= Trecho do documento =
****************

Gente que fez

Os Rastros de Martin Kuhne

11 de fevereiro de 2014

Coroas de sempre-vivas para homenagear um defensor do Cerrado e da vida

 

 

“Como pouco sei e pouco sou, faço o pouco que me cabe: Me dando inteiro.” 

Martin Kuhne citando Thiago de  Mello.
 

 

Legado de Martin Wilhelm Kuhne 
Atitudes e realizações de quem passou pela vida para construir a paz pela generosidade com os homens e com a natureza.
 
Igor Simoni Homem de Carvalho 
 

Conheci Martin Wilhelm Kuhne assim que cheguei a São Gonçalo do Rio das Pedras, em finais de 2011. Os dois anos de amizade certamente não me qualificam para uma biografia detalhada – mas os aprendizados nesse tempo de convivência são valiosos demais para que eu perca a oportunidade de compartilhá-los.
Martin se fixou no Brasil em meados dos anos 1970. Inicialmente como professor no Rio de Janeiro, abriu, com sua então esposa Ana, uma iniciativa que visava explorar as belezas do país através de longas caminhadas, em locais hoje adotados pela visitação massiva, como o litoral sul da Bahia. Isso em um tempo onde “ecoturismo” e “tracking” eram palavras ausentes do vocabulário tupiniquim.
Uma destas grandes trilhas seria a “recém-redescoberta” Estrada Real. Percorrer todo seu caminho a pé, do litoral até Diamantina, mostrou-se logo inviável – ao menos para os turistas. Assim, estabeleceram a Serra do Espinhaço mineira como trecho preferencial, o que definiria o local de morada do casal: a comunidade de São Gonçalo, no município do Serro-MG. Suspeito que a cordialidade do povo do sertão mineiro foi determinante para esta escolha – foi isso que também me atraiu a estas bandas, mais de 20 anos depois.
A casa adquirida por Martin e Ana serviu de abrigo para grupos escolares e visitantes diversos, até se tornar a primeira pousada da região, o “Refúgio dos 5 Amigos”. Com a separação, Ana passou a tocar a pousada sozinha, tarefa que exerce com grande simpatia até hoje.

****************

= Material fornecido =

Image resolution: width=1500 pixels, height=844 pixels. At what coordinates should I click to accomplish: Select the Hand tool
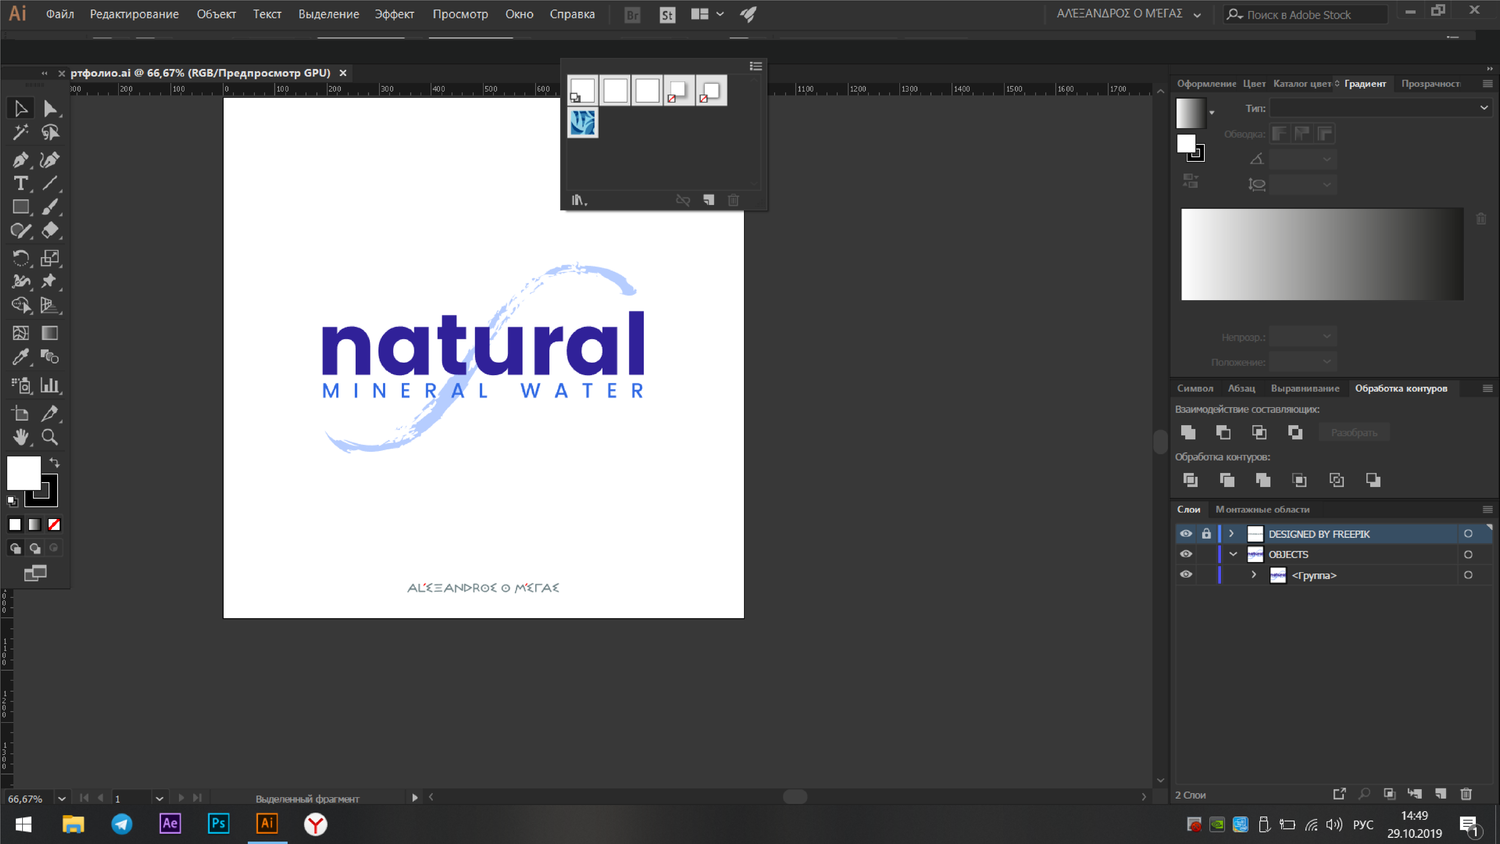[x=20, y=437]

****************

= O que fazer =
Reproduza fielmente o trecho do texto sobre Martin Kuhne compreendido entre "Conheci Martin Wilhelm" e "do vocabulário tupiniquim.", inclusive.

= Resposta escrita =
Conheci Martin Wilhelm Kuhne assim que cheguei a São Gonçalo do Rio das Pedras, em finais de 2011. Os dois anos de amizade certamente não me qualificam para uma biografia detalhada – mas os aprendizados nesse tempo de convivência são valiosos demais para que eu perca a oportunidade de compartilhá-los.
Martin se fixou no Brasil em meados dos anos 1970. Inicialmente como professor no Rio de Janeiro, abriu, com sua então esposa Ana, uma iniciativa que visava explorar as belezas do país através de longas caminhadas, em locais hoje adotados pela visitação massiva, como o litoral sul da Bahia. Isso em um tempo onde “ecoturismo” e “tracking” eram palavras ausentes do vocabulário tupiniquim.